Em primeiro lugar, as redes sociais permitem o anonimato e isso colabora para o surgimento de discursos intolerantes. De acordo com filósofo Nicolau Maquiavel, homens ofendem por medo ou por ódio. Nesse cenário, é muito mais simples propagar intolerância e ódio por trás das telas de um computador ou celular. Já que, sabendo que ninguém pode lhes devolver seu ódio ou puni-los, usuários das mídias sociais buscam os mecanismo de anonimato. Assim, com milhares de indivíduos irreconhecíveis e intolerantes, os discursos odiosos tornam-se cada vez mais comuns.
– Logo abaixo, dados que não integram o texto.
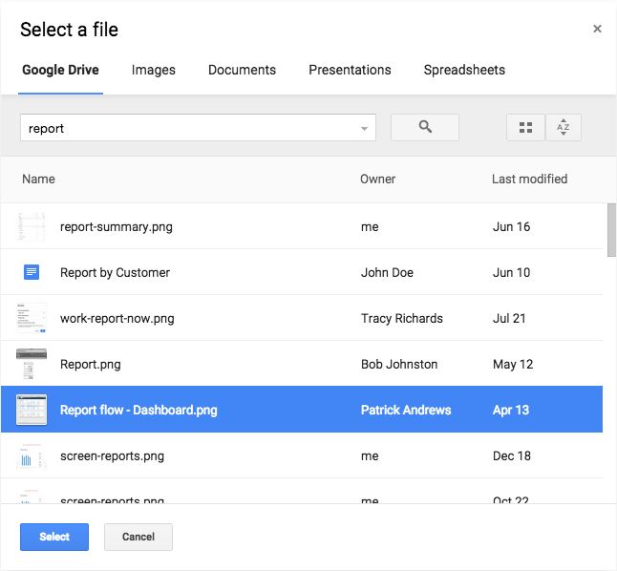Open the Spreadsheets tab
The width and height of the screenshot is (617, 571).
click(x=464, y=70)
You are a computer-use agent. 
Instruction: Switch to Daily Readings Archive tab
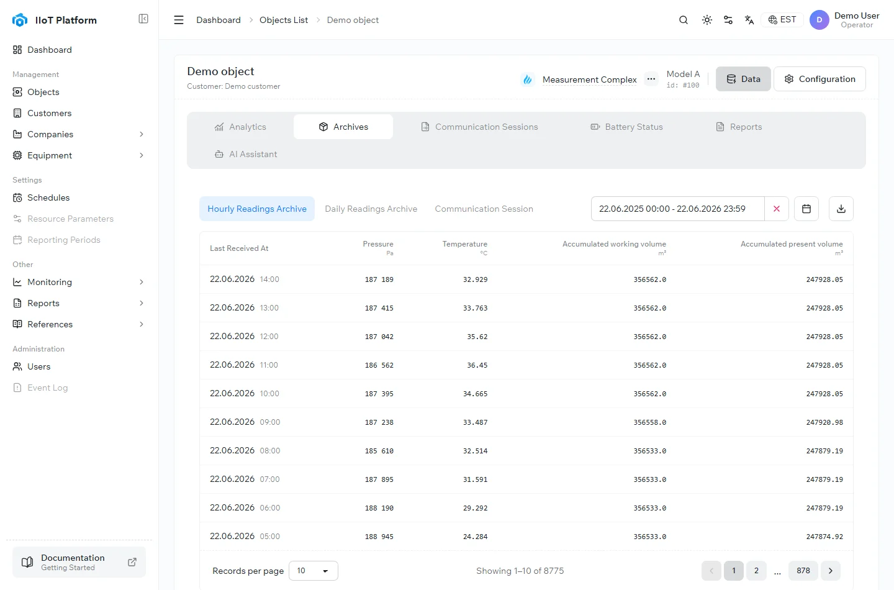click(371, 209)
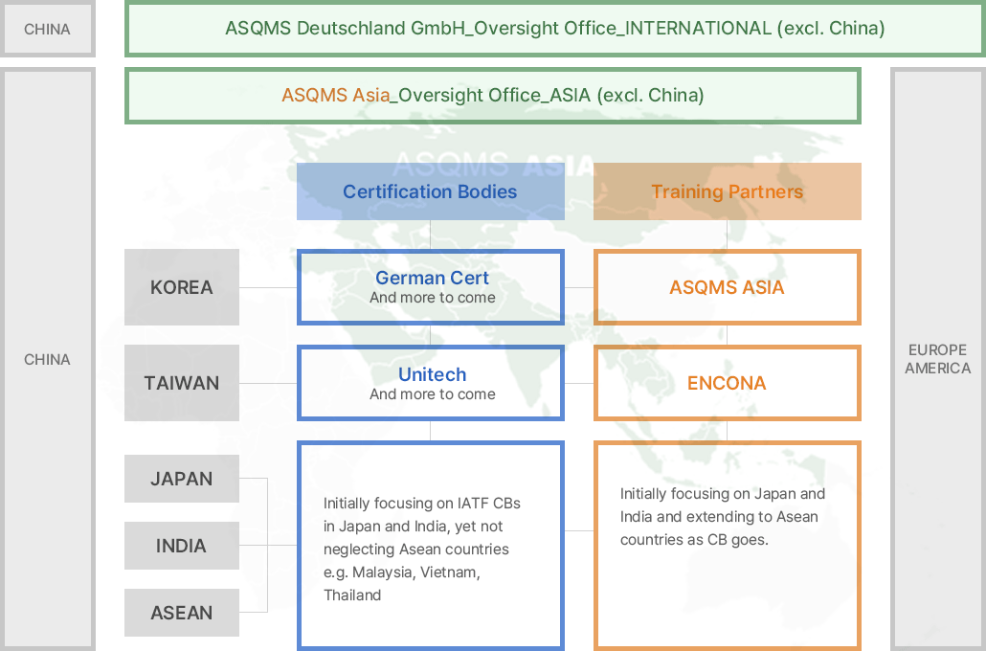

Ademais, as mídias sociais aplicam pouco ou até mesmo nenhum tipo de punição contra alguém que é sinalizado por outros usuários. Ao ser denunciado, o indivíduo recebe uma notificação alertando que aquilo que havia postando feriu alguma diretriz e foi excluído, e na melhor das hipóteses, é impedido de fazer uso daquela rede social por um curto tempo. Nesse viés, durante três meses, o Comunica Que Muda (CQM) coletou dados mostrando que mais de 90% das abordagens feitas na internet são negativas; Ilustrando a inutilidade de denunciar os cibernéticos.
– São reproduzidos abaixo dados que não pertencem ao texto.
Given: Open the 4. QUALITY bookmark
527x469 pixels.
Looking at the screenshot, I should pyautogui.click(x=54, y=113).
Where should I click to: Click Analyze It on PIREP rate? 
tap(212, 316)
Portanto, notando que as taxas de discursos odiosos nas redes sociais, só vem aumento, faz-se necessário o aumento da fiscalização, por meio da Secretaria de Crimes Virtuais, permitindo que essas práticas sejam apontadas e punidas. Assim, rompendo o estigma de que todos podem falar aquilo que quiserem nas redes sociais, mesmo que em anonimato. Ademais, buscando maior penalidade, é de suma importância que o Poder Legislativo reveja a legislação e crie leis mais específicas e rígidas para combater discursos odiosos nas redes sociais. Desse modo, indivíduos intolerantes se sentirão cada vez mais inibidos a exporem tudo que desejam na internet.